EXERCISE REQUIREMENTS :: Range to reproduce from the entries below: the line with "Click the Touch", the line with "has width=857, height=1280.", and every line in between. Give them exactly and give nothing else.

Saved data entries

——

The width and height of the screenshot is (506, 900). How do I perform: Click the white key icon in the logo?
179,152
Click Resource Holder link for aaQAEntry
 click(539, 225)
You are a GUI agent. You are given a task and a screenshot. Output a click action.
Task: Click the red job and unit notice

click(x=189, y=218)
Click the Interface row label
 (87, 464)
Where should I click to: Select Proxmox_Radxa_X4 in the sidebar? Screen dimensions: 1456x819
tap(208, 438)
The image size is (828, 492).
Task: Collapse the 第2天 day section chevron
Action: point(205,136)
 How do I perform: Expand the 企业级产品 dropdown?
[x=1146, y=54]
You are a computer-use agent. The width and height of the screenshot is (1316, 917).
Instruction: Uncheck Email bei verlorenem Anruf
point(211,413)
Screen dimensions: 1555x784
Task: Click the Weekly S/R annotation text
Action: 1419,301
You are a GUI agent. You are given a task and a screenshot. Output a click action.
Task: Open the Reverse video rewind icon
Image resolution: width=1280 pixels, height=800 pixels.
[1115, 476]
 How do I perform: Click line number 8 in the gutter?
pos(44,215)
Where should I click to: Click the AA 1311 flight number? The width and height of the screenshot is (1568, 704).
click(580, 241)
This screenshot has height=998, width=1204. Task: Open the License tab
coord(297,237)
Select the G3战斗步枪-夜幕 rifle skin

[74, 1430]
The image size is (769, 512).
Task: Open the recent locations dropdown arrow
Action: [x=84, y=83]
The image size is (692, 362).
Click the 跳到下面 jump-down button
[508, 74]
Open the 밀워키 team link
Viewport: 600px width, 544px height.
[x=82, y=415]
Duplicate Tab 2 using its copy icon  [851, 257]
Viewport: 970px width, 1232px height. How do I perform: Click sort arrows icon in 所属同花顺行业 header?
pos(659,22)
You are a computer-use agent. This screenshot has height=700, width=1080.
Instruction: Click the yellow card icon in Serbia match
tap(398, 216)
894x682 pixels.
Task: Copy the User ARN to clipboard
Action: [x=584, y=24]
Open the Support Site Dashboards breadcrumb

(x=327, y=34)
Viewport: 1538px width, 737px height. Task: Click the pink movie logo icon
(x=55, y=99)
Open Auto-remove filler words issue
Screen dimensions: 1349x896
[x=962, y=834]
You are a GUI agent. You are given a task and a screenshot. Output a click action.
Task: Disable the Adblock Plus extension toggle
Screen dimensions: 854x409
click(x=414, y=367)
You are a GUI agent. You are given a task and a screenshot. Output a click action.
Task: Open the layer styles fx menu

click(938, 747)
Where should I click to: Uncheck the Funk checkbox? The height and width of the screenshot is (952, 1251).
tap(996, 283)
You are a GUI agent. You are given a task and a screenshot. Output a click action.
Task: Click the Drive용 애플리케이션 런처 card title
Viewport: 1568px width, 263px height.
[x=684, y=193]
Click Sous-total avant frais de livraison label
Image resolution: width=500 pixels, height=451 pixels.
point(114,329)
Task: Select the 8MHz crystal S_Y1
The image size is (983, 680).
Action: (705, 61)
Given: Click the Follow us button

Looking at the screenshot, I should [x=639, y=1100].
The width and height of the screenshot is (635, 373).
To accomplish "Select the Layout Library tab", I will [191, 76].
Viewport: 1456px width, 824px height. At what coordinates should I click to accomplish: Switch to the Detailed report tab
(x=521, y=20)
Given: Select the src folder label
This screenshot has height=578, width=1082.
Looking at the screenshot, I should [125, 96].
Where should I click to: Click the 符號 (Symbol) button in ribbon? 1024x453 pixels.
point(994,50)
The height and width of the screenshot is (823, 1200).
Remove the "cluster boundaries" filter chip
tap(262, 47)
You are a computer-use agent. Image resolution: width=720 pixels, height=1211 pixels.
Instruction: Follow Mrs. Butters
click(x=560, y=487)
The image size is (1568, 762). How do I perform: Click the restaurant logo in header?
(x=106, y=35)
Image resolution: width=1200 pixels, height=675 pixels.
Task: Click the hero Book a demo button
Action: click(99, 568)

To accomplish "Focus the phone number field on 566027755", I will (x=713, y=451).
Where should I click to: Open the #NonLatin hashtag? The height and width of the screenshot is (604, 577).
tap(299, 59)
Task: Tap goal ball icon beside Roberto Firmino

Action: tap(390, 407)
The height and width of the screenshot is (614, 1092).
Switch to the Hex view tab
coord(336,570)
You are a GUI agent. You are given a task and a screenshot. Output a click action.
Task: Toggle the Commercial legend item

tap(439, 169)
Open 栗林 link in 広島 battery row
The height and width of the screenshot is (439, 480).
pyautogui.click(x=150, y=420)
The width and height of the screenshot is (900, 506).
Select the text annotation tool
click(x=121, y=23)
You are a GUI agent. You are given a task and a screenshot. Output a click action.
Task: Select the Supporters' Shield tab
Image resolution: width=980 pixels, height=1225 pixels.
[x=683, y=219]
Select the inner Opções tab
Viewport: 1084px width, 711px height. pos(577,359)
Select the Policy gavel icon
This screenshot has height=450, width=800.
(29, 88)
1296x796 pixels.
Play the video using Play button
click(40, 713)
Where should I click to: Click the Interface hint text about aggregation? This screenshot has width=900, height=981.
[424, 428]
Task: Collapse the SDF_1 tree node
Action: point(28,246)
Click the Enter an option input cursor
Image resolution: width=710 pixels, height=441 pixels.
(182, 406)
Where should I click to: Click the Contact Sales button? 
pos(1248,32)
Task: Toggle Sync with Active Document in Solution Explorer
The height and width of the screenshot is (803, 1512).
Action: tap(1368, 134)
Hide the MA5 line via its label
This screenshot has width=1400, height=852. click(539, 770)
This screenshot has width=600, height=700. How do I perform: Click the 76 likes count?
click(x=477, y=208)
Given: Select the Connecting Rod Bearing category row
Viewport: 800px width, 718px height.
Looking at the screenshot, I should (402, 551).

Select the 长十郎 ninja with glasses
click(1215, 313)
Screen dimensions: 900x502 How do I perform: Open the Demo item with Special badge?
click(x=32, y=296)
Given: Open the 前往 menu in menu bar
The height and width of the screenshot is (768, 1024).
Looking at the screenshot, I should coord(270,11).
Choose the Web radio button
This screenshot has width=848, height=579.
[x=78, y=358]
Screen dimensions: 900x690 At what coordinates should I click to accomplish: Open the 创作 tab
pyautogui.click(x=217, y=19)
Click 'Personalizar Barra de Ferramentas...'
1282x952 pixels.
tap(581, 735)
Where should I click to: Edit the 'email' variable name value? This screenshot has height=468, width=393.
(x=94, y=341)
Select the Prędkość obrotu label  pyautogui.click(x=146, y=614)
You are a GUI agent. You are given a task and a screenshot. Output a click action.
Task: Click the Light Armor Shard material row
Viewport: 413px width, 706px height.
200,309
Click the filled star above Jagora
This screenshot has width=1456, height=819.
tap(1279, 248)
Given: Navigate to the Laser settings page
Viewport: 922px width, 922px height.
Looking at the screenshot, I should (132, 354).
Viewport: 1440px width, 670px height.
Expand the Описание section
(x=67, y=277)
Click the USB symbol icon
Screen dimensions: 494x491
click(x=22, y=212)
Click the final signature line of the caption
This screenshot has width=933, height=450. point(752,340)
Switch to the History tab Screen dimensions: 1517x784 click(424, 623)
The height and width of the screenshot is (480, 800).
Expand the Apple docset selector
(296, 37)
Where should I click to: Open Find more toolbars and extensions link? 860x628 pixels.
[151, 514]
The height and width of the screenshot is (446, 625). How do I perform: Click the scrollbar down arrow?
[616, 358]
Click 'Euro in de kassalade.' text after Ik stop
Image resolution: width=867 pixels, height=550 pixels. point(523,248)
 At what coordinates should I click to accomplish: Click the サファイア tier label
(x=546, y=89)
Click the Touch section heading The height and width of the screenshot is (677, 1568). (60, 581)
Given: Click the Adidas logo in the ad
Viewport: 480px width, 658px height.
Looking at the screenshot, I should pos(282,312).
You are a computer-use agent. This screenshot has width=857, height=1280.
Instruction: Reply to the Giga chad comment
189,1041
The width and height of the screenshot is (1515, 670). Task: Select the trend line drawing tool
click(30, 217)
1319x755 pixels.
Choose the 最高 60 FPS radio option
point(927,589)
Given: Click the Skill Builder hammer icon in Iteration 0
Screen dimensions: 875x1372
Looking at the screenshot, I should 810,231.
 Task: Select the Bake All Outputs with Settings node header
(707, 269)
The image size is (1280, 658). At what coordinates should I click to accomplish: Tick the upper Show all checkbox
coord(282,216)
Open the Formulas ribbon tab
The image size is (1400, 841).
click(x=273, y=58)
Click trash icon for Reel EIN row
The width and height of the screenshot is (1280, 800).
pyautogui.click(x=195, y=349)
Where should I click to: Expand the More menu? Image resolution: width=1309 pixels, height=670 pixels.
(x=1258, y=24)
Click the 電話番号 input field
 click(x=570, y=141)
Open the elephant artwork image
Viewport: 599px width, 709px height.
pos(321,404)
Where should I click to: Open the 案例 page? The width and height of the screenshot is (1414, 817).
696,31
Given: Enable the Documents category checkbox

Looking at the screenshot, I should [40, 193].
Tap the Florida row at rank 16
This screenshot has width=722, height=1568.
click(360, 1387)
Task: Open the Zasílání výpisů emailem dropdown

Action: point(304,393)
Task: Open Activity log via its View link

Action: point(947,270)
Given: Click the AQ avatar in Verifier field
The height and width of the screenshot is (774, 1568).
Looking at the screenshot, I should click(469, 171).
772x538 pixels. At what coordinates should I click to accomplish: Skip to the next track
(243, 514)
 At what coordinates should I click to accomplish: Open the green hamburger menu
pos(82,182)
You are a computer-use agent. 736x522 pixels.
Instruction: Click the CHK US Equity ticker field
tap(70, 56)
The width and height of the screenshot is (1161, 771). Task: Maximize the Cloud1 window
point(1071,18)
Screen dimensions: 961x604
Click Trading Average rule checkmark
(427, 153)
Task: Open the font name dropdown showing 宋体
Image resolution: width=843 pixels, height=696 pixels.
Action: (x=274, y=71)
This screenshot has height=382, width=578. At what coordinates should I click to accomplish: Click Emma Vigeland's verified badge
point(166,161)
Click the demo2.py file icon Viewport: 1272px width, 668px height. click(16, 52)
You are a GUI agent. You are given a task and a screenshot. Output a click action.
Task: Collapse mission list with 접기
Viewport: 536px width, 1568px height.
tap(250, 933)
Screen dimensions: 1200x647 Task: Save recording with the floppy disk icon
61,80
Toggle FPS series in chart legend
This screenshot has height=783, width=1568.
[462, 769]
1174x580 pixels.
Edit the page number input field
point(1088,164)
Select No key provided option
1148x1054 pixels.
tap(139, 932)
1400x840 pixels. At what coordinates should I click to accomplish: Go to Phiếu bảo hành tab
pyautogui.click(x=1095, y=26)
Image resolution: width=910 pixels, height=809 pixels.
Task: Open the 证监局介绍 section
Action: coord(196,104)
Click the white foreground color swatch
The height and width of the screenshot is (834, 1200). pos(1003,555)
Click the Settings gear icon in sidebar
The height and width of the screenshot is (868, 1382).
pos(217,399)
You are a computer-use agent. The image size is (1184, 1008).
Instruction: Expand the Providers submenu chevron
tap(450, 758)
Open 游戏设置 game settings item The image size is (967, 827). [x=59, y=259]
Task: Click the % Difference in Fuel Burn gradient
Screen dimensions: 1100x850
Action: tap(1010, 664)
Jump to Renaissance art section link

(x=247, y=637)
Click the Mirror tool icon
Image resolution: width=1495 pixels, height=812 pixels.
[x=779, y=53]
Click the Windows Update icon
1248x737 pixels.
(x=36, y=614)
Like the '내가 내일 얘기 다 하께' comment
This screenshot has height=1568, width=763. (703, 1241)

——

ANSWER SECTION ::
Click the Touch section heading The height and width of the screenshot is (677, 1568). (60, 581)
Given: Click the Adidas logo in the ad
Viewport: 480px width, 658px height.
Looking at the screenshot, I should pos(282,312).
You are a computer-use agent. This screenshot has width=857, height=1280.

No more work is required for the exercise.